Ellen's versions of "tolerance" and "kindness" were under scrutiny before the virus, but now that she's live-streaming from her couch and complaining about boredom from within her massive home, a thread about her cruel behavior has gone viral.
Madonna also faced vitriol when she made a poorly crafted attempt to comfort her fans from the safety of her bathtub. "Coronavirus is the great equalizer," she said, equating her own living situation—in a flower-filled bathtub, safe within one of her multiple large homes—with the plight of people who have no way of paying this month's rent. (She faced so much backlash that she deleted the video).
And then there's Gal Gadot's "Imagine" video, a horror that seemed to seep out of the wounds coronavirus has already made in our world and ways of life. What was the worst thing about that video? Was it Gadot's waffling intro? Was it seeing our beloved celebrities, without their stage makeup and lighting and cameramen to turn them into gods—was it seeing our celebrities' mortality and feeling some inordinate rage that we've worshiped them for so long while they were really just ordinary people? Was it the look in their eyes, the tepid sorrow overshadowed by a glossy egoism, the same look in the eyes of everyone who has taken a photograph with a child on a service trip? Was it the different keys, the lack of background music, the carelessness of the whole thing?

Work order A:
In the passage on celebrity backlash, replace "bathtub" with "hot tub" and write out the part from "Madonna also faced" to "deleted the video)." with that change.
Work order B:
List every celebrity the passage on celebrity backlash names.

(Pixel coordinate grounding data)
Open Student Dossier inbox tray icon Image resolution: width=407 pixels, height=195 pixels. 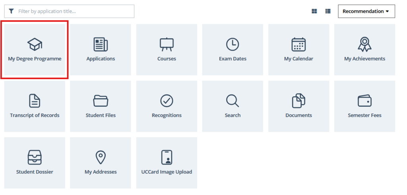[35, 157]
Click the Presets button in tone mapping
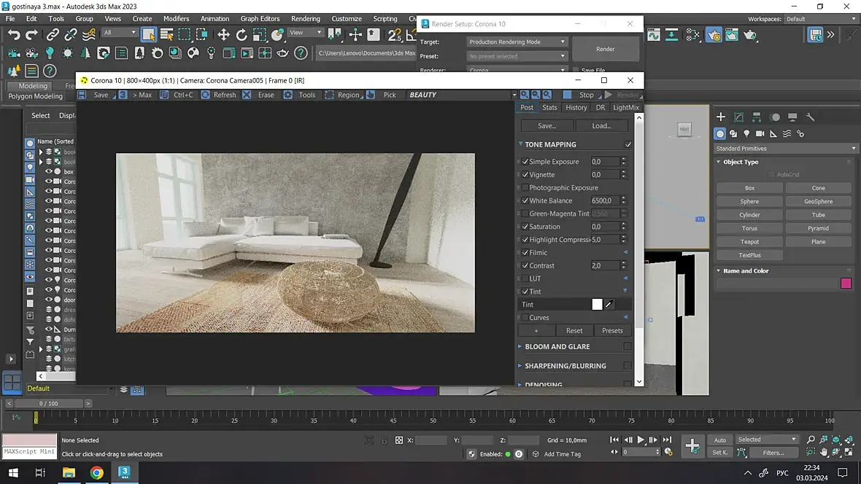This screenshot has width=861, height=484. [612, 331]
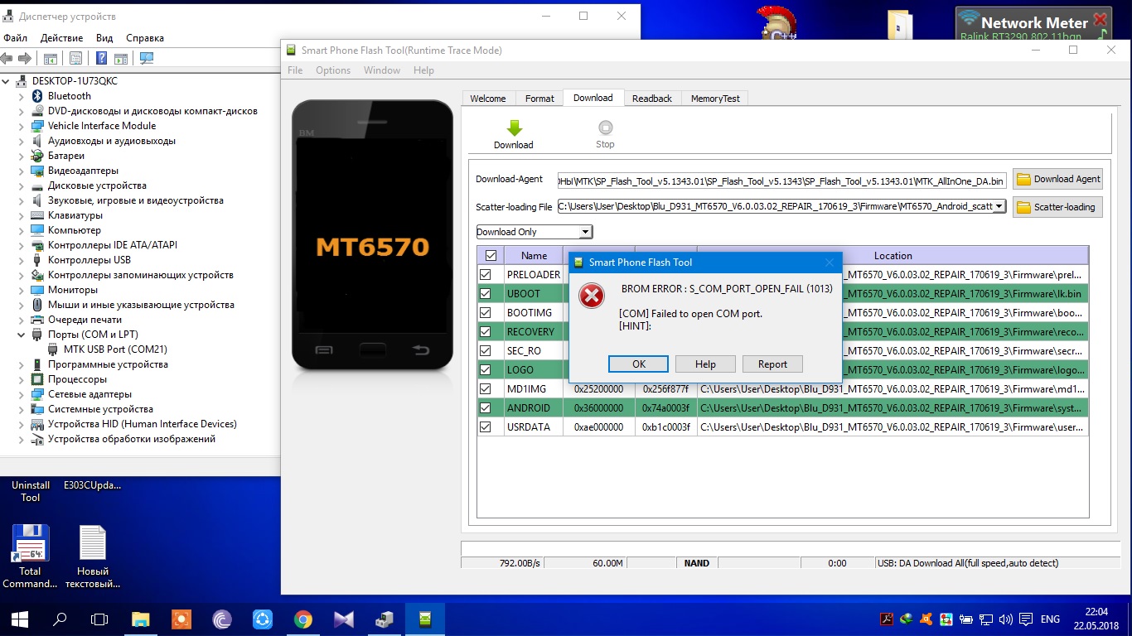This screenshot has width=1132, height=636.
Task: Toggle the USRDATA partition checkbox
Action: point(486,427)
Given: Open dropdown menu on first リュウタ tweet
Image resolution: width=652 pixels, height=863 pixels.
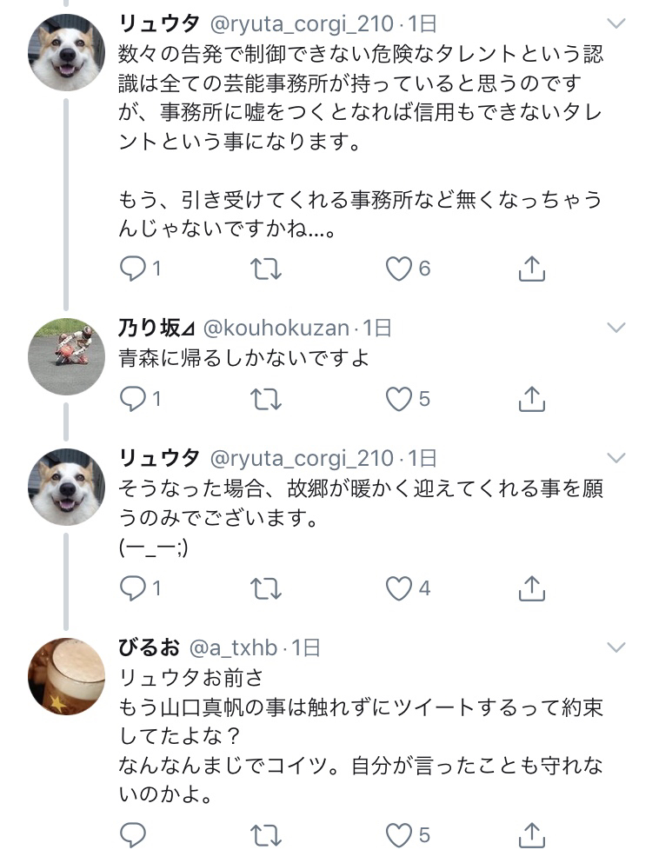Looking at the screenshot, I should coord(615,22).
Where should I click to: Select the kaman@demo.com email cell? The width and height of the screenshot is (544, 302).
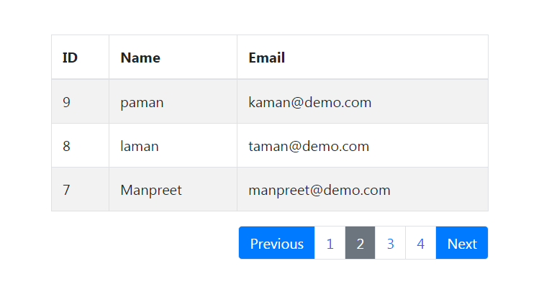363,101
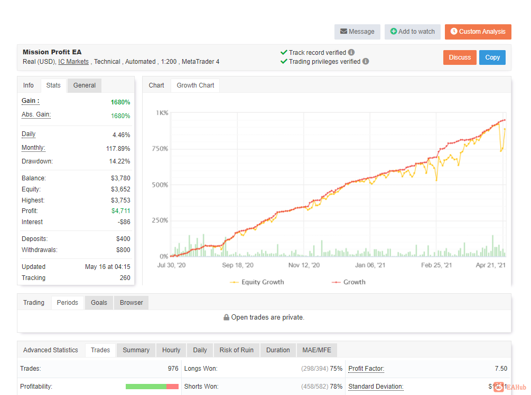
Task: Click the Profit Factor underlined label
Action: click(x=367, y=369)
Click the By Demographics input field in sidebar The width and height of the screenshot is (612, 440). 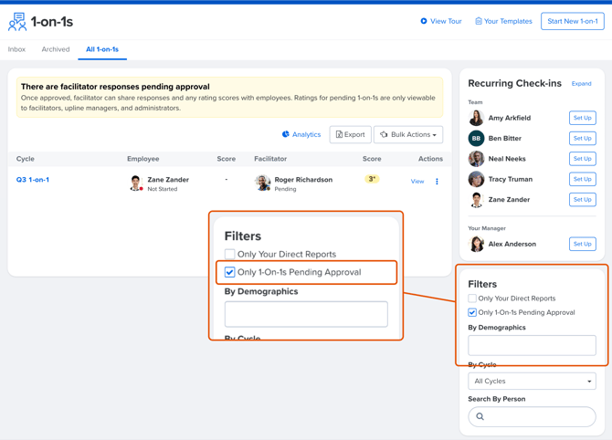click(532, 345)

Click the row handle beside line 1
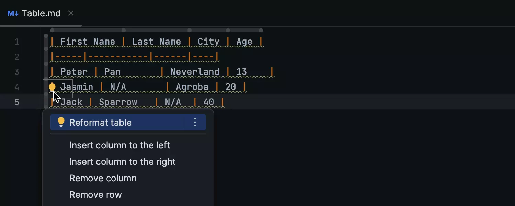point(46,42)
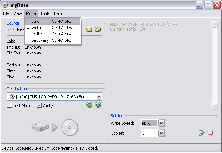222x153 pixels.
Task: Click the log panel scroll down arrow
Action: coord(214,106)
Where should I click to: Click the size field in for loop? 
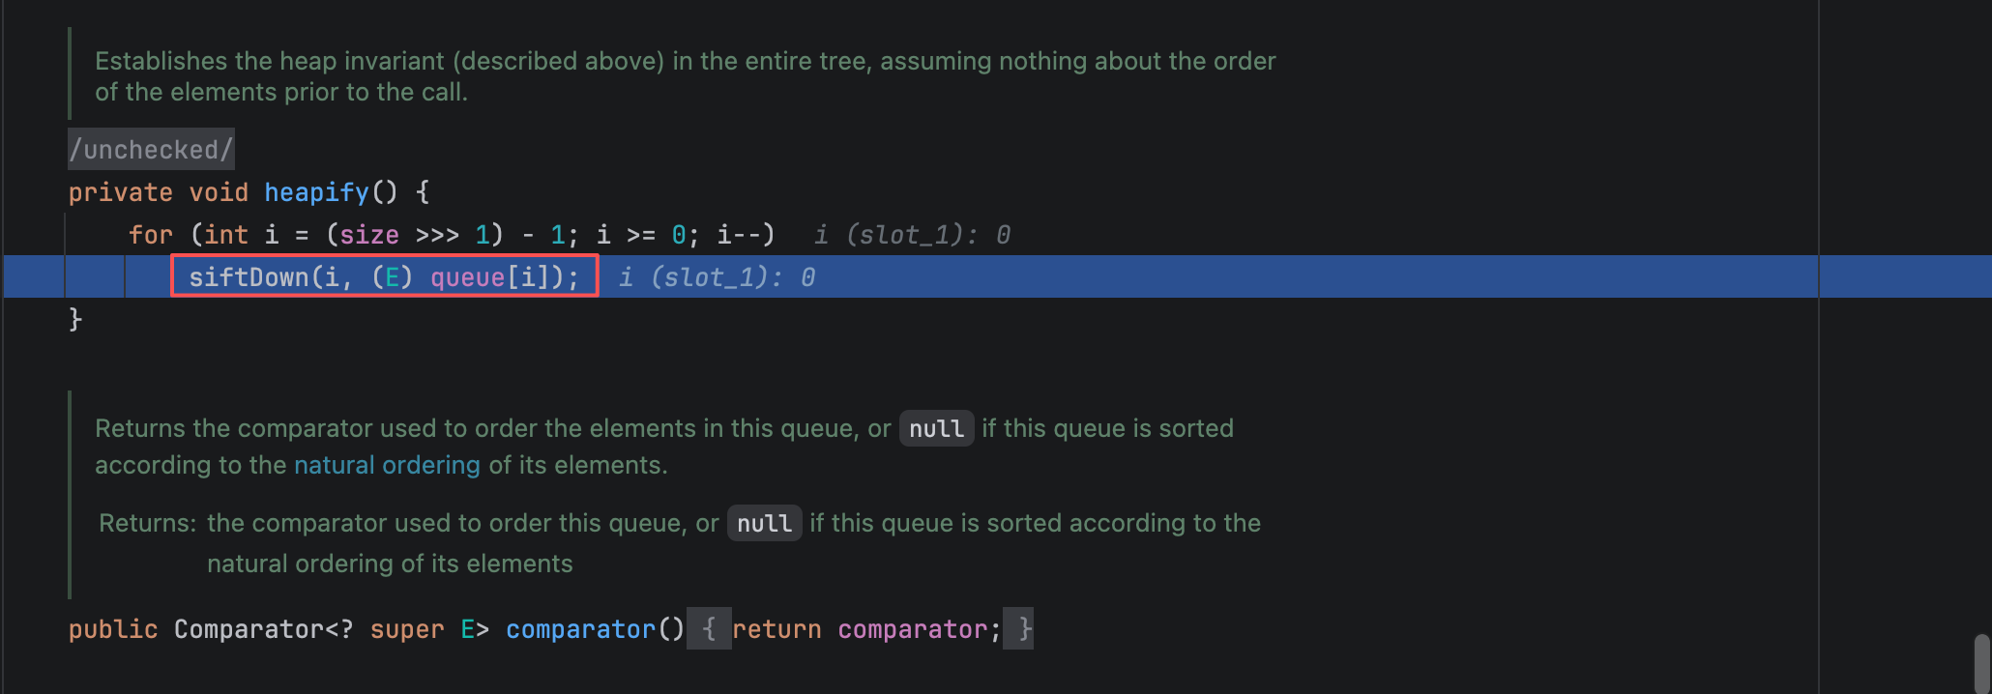tap(369, 235)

Worked solution A:
Madonna also faced vitriol when she made a poorly crafted attempt to comfort her fans from the safety of her hot tub. "Coronavirus is the great equalizer," she said, equating her own living situation—in a flower-filled hot tub, safe within one of her multiple large homes—with the plight of people who have no way of paying this month's rent. (She faced so much backlash that she deleted the video).

Worked solution B:
Ellen, Madonna, Gal Gadot